Behandlung deckt ein Bedürfnis
Beim Universitätsspital teilt man Kellers Ansicht nicht. «Viele Frauen jeden Alters leiden unter Beschwerden wie Belastungsinkontinenz, vaginaler Trockenheit und Juckreiz, die die Lebensqualität erheblich beeinträchtigen können», erklärt Mediensprecherin Caroline Johnson. Eine Umfrage vom Albert Einstein College of Medicine in New York (USA) mit 2’290 Frauen habe gezeigt, dass 45 Prozent der Frauen im Alter zwischen 45 und 89 Jahren Symptome im Zusammenhang mit vaginalem Gewebeschwund in den Wechseljahren erleiden.
Die vom Universitätsspital Basel durchgeführten vaginalen Laserbehandlungen seien dabei eine sichere, nicht-invasive und schmerzfreie Option, die sich als wirksam erwiesen hat. «Diese Behandlungen sind nicht als Modetrend zu verstehen, sondern als medizinischer Fortschritt, der vielen Patientinnen bereits eine signifikante Linderung ihrer Symptome gebracht hat», sagt Johnson.
Intime Beschwerden werden oft durch Scham oder Unwissenheit im Stillen erlitten. «Unseren Ärztinnen und Ärzten ist es ein Anliegen, sensible Gesundheitsthemen direkt zu adressieren und den Betroffenen wirksame Behandlungsoptionen zu bieten», so Johnson.
«Es ist kein Schönheitseingriff»
Die ästhetischen Behandlungen mit dem Juliet-Laser seien für das Unispital eine untergeordnete Indikation, wie Alexander Navarini, Chefarzt Dermatologie, gegenüber Baseljetzt sagt. Das Geschlechtsorgan sehe in diesen Fällen vor und nach der Behandlung genau gleich aus. «Es geht uns also um die medizinische Indikation.» Rein ästhetische Behandlungen würden keine durchgeführt. «Eine Regeneration vom Gewebe lässt dieses aber natürlich automatisch auch schöner aussehen», so Navarini.

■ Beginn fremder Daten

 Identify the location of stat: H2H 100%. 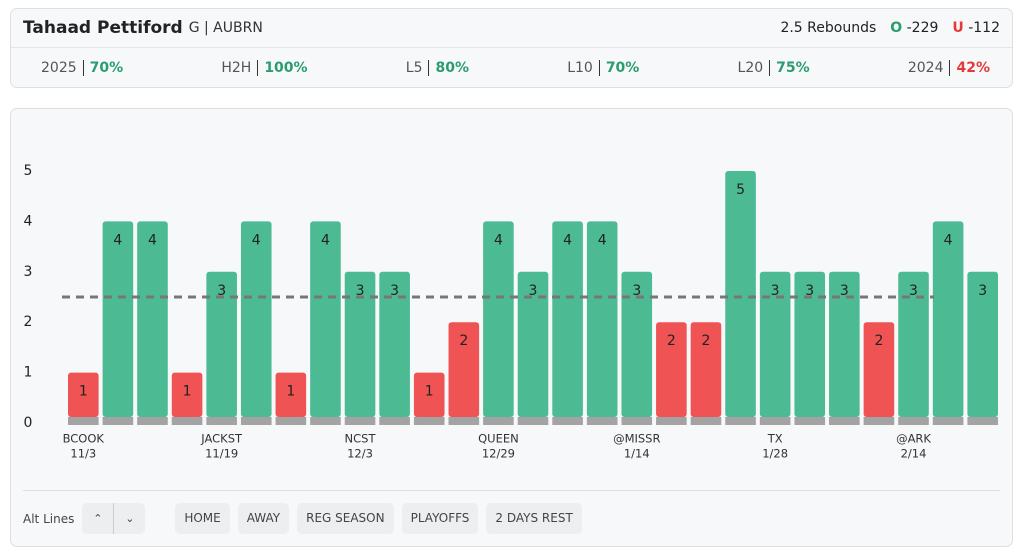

Zur Kritik an der Werbung des Unispitals sagt er: «Das Unispital hat den Auftrag, auf die Behandlungsoptionen aufmerksam zu machen. Wir möchten keinen Bedarf schaffen, sondern Leute ansprechen, die genau diese Beschwerden haben». Dass Frauen die Werbung sehen und dann zu einem vielleicht unnötigen Eingriff verleitet werden könnten, glaub Navarini nicht und betont: «Wir glauben, dass es viele Frauen gibt, die still unter solchen Symptomen leiden und gar nicht wissen, dass es Behandlungsoptionen gibt».

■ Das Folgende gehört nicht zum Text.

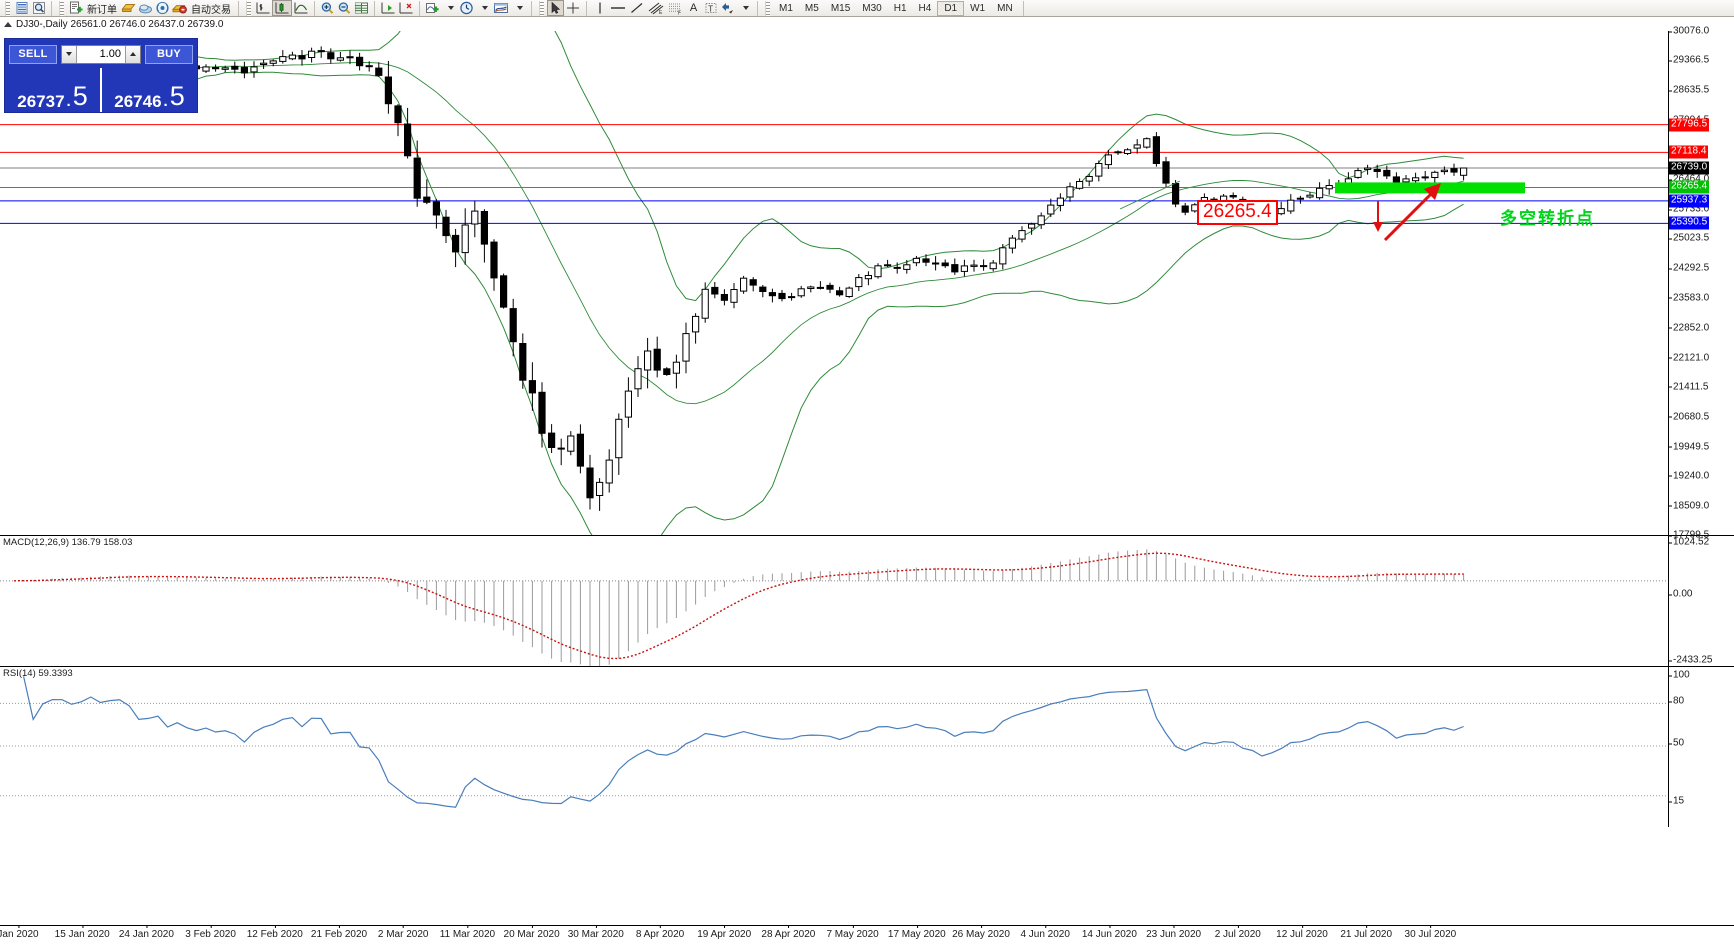 The width and height of the screenshot is (1734, 944). I want to click on auto-scroll-icon, so click(388, 8).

Bei der Werbekampagne gehe es auch um die Enttabuisierung verschiedener Themen. Viele Frauen in der Menopause seien unterbehandelt, weil es sich noch um ein Tabuthema handle. Der angebotene Eingriff sei eine Behandlungsoption für von den oben erwähnten Symptomen betroffene Frauen.